- Summary: Showing dependencies between two (three) dimensions
- Number of Dimensions: 2 plus 1 encoded by color
- Data Types: Numerical, Nominal, Dates
The plotting facility of RapidMiner is certainly one of its strongest parts. In total, several dozen plotters for data, models, and weights are provided and allow the interactive inspection of your data analysis results. In many data mining projects, an explorative approach is the first step towards the understanding of the data and the problem at hand. The visualization of high-dimensional data sets and models hence is an important part and for exactly this reason we decided to incorporate those powerful plotters into RapidMiner.
We got a lot of requests of RapidMiner users who wonder what is the exact meaning of the options of the different plotters. Although some are pretty simple and self-explanatory, others are harder to understand. Today we will start a series of blog entries which will describe all available plotters with its options in order to allow for deeper insights into your data and models. From time to time we will add a new blog entry until all plotters are covered here.
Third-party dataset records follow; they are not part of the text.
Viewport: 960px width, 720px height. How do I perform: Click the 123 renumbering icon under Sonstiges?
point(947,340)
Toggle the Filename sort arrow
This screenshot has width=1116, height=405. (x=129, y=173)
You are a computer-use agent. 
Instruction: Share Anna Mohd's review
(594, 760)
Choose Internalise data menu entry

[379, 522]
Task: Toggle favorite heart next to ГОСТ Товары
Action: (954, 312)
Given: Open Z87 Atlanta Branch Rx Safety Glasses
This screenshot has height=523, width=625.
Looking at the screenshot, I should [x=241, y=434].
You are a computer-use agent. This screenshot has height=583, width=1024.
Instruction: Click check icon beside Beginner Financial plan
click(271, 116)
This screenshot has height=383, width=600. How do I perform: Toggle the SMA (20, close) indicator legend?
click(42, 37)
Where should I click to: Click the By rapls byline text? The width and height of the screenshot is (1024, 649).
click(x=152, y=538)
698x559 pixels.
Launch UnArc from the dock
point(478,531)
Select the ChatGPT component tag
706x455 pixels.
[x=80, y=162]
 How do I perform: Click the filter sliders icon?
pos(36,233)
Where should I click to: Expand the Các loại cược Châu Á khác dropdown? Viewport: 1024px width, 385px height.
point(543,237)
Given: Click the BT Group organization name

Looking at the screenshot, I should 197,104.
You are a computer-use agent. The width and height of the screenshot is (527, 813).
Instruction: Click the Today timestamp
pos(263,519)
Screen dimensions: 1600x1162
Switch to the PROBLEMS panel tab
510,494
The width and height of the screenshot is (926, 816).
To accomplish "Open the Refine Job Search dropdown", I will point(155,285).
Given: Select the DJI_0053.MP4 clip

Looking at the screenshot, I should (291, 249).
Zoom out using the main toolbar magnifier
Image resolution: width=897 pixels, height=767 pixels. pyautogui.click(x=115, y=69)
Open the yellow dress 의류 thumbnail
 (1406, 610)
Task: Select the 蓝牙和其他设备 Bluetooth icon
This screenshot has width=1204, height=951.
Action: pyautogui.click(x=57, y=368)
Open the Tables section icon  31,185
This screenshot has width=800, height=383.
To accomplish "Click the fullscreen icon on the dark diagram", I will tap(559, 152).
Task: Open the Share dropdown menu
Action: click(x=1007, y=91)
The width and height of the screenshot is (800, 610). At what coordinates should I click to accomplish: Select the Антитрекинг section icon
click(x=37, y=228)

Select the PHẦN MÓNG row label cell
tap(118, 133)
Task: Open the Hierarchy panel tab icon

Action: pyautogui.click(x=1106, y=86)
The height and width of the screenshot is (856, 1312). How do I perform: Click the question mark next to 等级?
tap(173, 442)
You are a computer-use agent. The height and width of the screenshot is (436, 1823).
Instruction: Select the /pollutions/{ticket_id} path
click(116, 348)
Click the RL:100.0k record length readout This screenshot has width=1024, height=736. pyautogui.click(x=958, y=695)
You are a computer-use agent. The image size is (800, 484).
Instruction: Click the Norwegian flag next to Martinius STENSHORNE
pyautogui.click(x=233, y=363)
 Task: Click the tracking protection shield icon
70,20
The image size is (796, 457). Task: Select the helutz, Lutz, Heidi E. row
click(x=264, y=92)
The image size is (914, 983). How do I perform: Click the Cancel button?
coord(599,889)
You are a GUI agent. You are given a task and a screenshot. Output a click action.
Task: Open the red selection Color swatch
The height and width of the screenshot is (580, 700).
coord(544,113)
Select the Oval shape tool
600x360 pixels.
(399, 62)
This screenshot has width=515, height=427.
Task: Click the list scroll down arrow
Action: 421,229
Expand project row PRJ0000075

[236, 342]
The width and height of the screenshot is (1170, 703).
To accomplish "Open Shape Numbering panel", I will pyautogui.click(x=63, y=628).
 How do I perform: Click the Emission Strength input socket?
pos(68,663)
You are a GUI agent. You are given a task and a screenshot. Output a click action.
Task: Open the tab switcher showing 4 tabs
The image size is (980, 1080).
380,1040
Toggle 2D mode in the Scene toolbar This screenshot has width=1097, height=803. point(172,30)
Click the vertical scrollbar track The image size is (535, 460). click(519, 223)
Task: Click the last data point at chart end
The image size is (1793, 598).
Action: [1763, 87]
The first plotter is one of the most simple ones: the Scatter plot. It might look simple at a first glance, but since several of its options are also part of the other plotters I consider those as very important. First, let's have a look on the plotter:
The scatter plot is a simple two-dimensional plot with two axes: x and y. The x-axis is plotted horizontally and the y-axis vertically. If you plot a data set, each point will be located at the position which corresponds to the values with respect to those two axes.
The axes and the data points are plotted on the right part of the plotter, on the left you can see the plotter controls which are located there for all plotters and provide all options for the different types of plotters.
The first option is called Plotter. You can select the type of the plotter here. In this example, the type is Scatter - we will cover the other plotter types in future posts. Directly below the Plotter-option you will find two boxes where you can select the attribute (variable, dimension) of your data set or model which should be used for the x-Axis and for the y-Axis. Those two options both have to be set, the plotter will not show anything otherwise. By the way, you can use numerical attributes as well as nominal attributes for the axes. Even date attributes are supported!
As you can see, you can also identify if the selected attribute should be transformed on a log scale. Just check the box below the corresponding axis.
The next option is called Color Column. If you select an attribute of your data or model here, the values of this attribute will be used for determining the color of each of the data points. It does not matter if the selected column is numerical or nominal, both scenarios will work. Below you will find an image showing the well-known Iris data set where the class (the label) was chosen as color column:
You can see the an additional legend is now shown at the top of the plot indicating the meaning of the used colors. In case of a numerical color column, the legend shows the colors together with the minimum and the maximum values.
You might have noticed the Jitter option. This option is quite useful if several data points are located at the same point in the two-dimensional space. Just move around the jitter slider and look what's happening: the points are moving a bit to a random direction showing if and which points are lying below.
The last two options are pretty simple: Rotate Labels causes that the labels of the x-Axis are rotated by 90 degrees. Especially if you use a nominal attribute for the x-axis, the values can then be easily read. Export Image opens a dialog which allows you to export the current plotter with all its settings into one of the dozens supported image formats.
Zooming and Panning
In general, you can zoom into a RapidMiner plotter by dragging a zomming rectangle indicating which part of the plot should bedrawed to a larger scale. The zooming rectangle is indicated by a blueish rectangle like the one in the following picture:
In order to zoom in, please drag the rectangle from the top left to the bottom right, in order to zoom out, please simply drag a rectangle in the opposite direction, i.e. from the bottom right to somewhere upper left. Simply try this, you will quickly get used to this.
If you have zoomed in, you probably want to move around in order to watch other parts of the plot. This movage in a plot is called panning and can be done by holding down the CTRL key while dragging the mouse. The plot will then be moved into the direction you dragged the mouse to.
I hope that you like this series of plotter explanations. Please let me know what you think and if we should continue with this!